Daniel C. Laughlin, & Jesse Robert Fleri - Department of Botany, University of Wyoming, Laramie, WY 82071 USA

Project outline:

Environmental filtering is a key process in community assembly that sorts species along environmental gradients according to variation in ecophysiological tolerance. However, our current understanding of how traits explain turnover in community composition along environmental gradients at a global scale is limited to easy-to-measure morphological traits. Plant establishment and survival requires the capacity to conduct water through its tissues when water is available and the ability to resist drought-induced embolism when water is scarce. Databases of xylem vulnerability (P50) and hydraulic conductance (Ks) have recently been published including approximately 1000 common woody species.

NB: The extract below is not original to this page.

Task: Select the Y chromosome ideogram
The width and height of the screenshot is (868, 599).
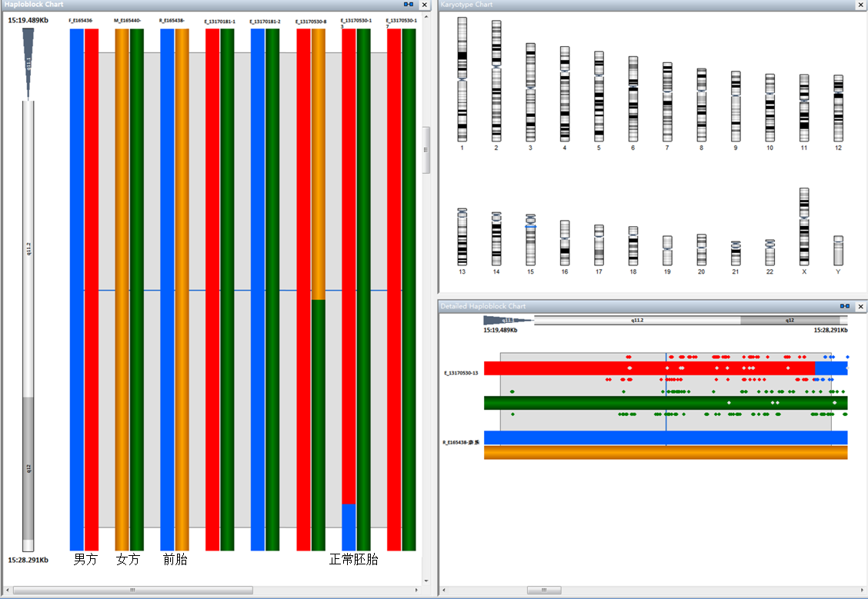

We propose to determine how xylem physiology influences the likelihood that a species can occur in a particular environment by integrating a database of xylem physiological traits with the sPlot database of vegetation plots. Climate and soil variables for each plot will be extracted from other available databases. This unprecedented integration of the two largest databases of their kind would facilitate the most powerful statistical analysis to test how xylem traits vary along climate and soil gradients globally.

We will test the adaptive value of xylem traits by fitting a hierarchical mixed effects model to determine whether species occurrence is a function of interactions between xylem traits and environmental gradients within and across global ecoregions. In other words, we will test whether species occurrence in a given environment depends on their xylem properties. This global scale analysis will substantively advance our understanding of how xylem traits vary along global environmental gradients.